Par TF1 News (D'après agence), le 18 février 2011 à 07h54 , mis à jour le 18 février 2011 à 09h19

La police a entamé vendredi matin l'expulsion des squatteurs du Collectif Jeudi Noir qui occupaient depuis fin décembre un immeuble de bureaux vide de l'avenue Matignon appartenant à l'assureur Axa.

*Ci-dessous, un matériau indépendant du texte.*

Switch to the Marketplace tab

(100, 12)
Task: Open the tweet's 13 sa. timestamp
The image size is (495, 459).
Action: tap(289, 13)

Expulsion des membres du collectif Jeudi Noir de l'immeuble qu'ils occupaient avenue Matignon (18/02/2011)Expulsion des membres du collectif Jeudi Noir de l'immeuble qu'ils occupaient avenue Matignon (18/02/2011) © TF1/LCI

L'occupation des locaux aura duré un peu moins de deux mois : tôt vendredi matin, la police a entamé l'expulsion des squatteurs du Collectif Jeudi Noir qui occupaient à Paris, depuis fin décembre, un immeuble de bureaux vide appartenant à l'assureur Axa. L'adresse est prestigieuse : 22, avenue de Matignon. Un grand mur-rideau en verre teinté s'élève sur huit étages, tranchant avec les façades en pierre des bâtiments parisiens avoisinants. Son aspect résolument moderniste date de l'année 1976, lorsqu'il avait été largement transformé pour l'agence de publicité J. Walter Thompson. En plein coeur d'un des quartiers les plus recherchés de Paris, à deux pas de la place Beauvau, siège du ministère de l'Intérieur, et tout près de l'Elysée, dont on aperçoit les toits depuis le dernier étage, cet immeuble de bureaux était vide depuis 2006, ce qui en avait fait une cible de choix pour le collectif habitué à de telles opérations médiatiques pour dénoncer le mal-logement.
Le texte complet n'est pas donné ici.